> **Given entries**:
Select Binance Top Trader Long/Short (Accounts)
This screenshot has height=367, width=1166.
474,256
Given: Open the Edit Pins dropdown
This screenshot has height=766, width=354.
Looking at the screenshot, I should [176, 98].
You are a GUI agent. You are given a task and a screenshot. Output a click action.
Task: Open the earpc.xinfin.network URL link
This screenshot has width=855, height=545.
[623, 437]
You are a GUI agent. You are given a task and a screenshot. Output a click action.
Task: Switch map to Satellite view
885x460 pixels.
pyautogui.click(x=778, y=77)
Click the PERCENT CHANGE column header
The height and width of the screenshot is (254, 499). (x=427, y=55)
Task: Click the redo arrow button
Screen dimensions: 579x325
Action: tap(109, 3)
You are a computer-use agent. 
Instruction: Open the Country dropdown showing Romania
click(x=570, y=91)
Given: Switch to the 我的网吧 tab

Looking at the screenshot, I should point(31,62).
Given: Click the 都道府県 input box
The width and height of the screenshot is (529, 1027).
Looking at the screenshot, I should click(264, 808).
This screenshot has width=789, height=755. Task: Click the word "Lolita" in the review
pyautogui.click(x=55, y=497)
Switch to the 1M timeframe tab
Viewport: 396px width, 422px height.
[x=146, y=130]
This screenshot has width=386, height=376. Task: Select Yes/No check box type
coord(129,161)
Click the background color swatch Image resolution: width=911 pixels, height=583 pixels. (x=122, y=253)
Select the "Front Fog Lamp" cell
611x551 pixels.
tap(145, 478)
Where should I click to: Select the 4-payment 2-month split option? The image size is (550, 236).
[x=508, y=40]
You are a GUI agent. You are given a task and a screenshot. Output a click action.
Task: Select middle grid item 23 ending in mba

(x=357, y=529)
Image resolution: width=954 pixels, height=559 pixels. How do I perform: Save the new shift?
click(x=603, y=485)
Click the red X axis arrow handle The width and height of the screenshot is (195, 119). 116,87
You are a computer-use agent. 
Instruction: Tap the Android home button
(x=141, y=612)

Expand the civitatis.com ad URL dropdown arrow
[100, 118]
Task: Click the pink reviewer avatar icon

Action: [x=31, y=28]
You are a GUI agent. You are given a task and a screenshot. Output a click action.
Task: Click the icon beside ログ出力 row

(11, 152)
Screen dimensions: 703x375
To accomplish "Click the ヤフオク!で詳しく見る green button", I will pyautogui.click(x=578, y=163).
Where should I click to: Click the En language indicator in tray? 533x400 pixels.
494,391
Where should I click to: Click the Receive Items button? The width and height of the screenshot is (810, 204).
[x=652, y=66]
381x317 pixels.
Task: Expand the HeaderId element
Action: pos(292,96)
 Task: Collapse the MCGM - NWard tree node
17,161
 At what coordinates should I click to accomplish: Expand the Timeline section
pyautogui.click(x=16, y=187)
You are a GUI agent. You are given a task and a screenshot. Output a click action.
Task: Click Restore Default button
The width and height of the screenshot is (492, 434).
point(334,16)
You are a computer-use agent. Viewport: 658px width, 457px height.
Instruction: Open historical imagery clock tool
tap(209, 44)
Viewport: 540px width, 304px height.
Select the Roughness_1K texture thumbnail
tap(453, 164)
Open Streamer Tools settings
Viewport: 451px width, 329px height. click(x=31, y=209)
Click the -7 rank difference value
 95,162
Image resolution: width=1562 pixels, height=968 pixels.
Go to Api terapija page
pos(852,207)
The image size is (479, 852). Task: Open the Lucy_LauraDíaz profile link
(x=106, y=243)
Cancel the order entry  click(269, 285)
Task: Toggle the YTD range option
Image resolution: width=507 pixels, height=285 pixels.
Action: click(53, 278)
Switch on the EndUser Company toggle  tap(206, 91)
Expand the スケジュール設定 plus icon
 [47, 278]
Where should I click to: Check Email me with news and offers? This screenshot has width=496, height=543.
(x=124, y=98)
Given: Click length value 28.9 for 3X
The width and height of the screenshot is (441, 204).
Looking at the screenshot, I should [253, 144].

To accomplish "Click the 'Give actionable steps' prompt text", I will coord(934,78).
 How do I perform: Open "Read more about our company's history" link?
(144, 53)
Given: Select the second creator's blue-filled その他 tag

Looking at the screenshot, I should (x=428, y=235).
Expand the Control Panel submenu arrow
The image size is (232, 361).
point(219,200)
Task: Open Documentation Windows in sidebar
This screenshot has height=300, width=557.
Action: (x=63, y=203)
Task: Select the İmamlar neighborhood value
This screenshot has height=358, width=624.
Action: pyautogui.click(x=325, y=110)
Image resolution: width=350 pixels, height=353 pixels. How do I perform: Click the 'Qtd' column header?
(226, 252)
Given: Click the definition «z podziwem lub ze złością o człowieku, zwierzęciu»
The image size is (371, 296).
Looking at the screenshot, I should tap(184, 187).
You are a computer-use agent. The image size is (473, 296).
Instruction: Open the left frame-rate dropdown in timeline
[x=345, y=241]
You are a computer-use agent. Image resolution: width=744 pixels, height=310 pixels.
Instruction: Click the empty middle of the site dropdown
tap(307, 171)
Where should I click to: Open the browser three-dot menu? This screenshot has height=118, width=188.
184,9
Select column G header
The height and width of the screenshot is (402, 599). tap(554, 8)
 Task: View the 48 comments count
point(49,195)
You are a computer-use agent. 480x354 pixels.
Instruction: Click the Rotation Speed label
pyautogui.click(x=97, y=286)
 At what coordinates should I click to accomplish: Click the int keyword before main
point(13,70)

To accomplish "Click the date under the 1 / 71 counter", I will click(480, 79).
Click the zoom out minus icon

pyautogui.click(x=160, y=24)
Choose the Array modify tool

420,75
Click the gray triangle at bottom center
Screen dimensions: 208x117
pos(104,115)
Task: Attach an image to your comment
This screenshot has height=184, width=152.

> **What you need to do**: The answer should be only a number: the count of lines in the listing above that contain the word "computer".

> **Task response**: 6